Mitigation options may include:
- higher HPA minReplicas;
- scheduled scaling before known batch windows;
- smaller image size;
- faster Java startup;
- warm spare nodes;
- Karpenter/NodePool tuning;
- more appropriate instance types;
- better requests;
- reducing rollout surge;
- improving readiness and warm-up behavior.
Backend engineers usually influence the workload-side items: image size, startup time, readiness, resource request, HPA minReplicas, and rollout strategy.
12. Cluster Autoscaler Awareness
Cluster Autoscaler traditionally works by observing pods that cannot be scheduled and increasing node group size when a matching node group can fit them.
It also scales down underutilized nodes when safe.
Backend engineers should understand these operational implications:
- it depends on node groups already defined by platform;
- it cannot create arbitrary node shapes unless the cloud/node group supports them;
- it may not scale up if pod constraints do not match any node group;
- it may not scale down nodes with pods that cannot be moved;
- PDBs can block scale-down;
- local storage and special constraints can block scale-down;
- priority and preemption can change scheduling behavior;
- cloud quota and subnet capacity can block scale-up;
- scale-down can evict pods if protected incorrectly.

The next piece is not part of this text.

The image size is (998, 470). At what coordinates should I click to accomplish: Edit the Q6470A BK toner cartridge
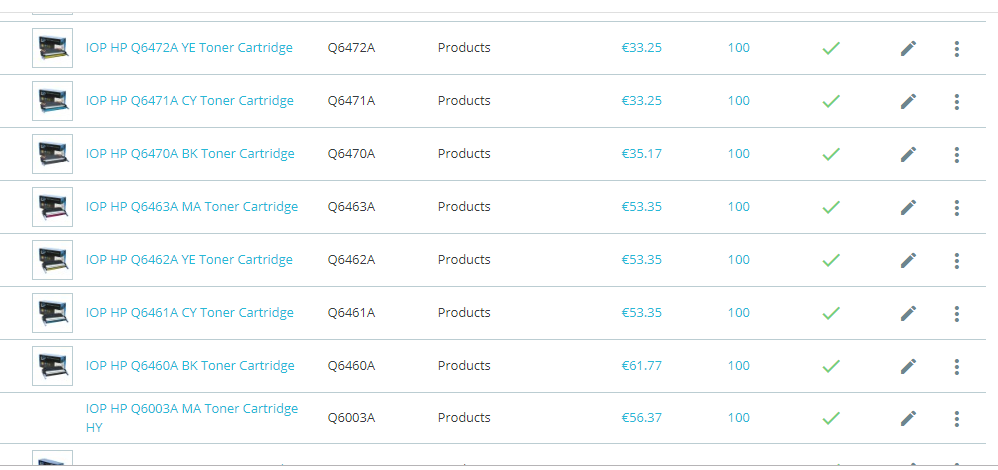[908, 154]
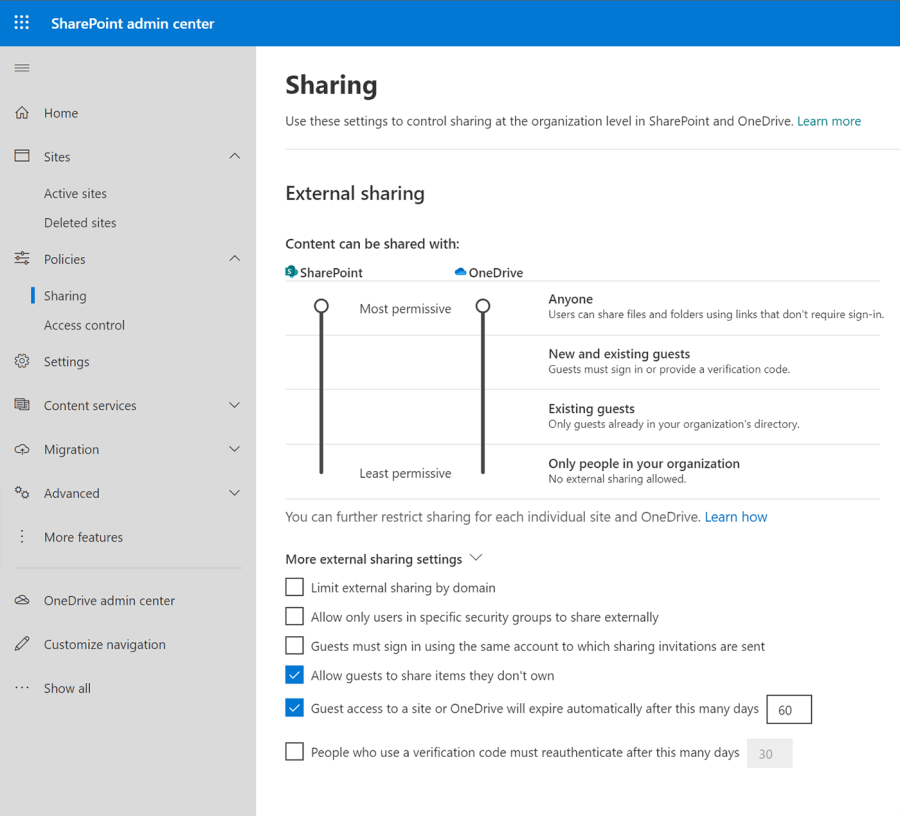Click the Settings gear icon
Image resolution: width=900 pixels, height=816 pixels.
point(22,361)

Signals to ask platform/SRE about:
- autoscaler status;
- node group min/max size;
- scale-up failures;
- scale-down blockers;
- recent node provisioning errors;
- cloud quota;
- subnet IP usage;
- spot/on-demand policy.
13. Karpenter Awareness
Karpenter is commonly used in EKS environments to provision right-sized nodes based on pending pod requirements.
From a backend engineer perspective, think of it as a more flexible node provisioning engine than fixed node group scaling.
Karpenter can consider:
- pod resource requests;
- node selectors;
- affinity;
- topology;
- instance families;
- zones;
- capacity type such as spot or on-demand;
- consolidation opportunities;
- disruption budgets or policies depending on setup.
Potential operational benefits:
- faster or more flexible scale-up;
- better bin packing;
- fewer idle nodes;
- support for diverse instance types;
- cost optimization through consolidation.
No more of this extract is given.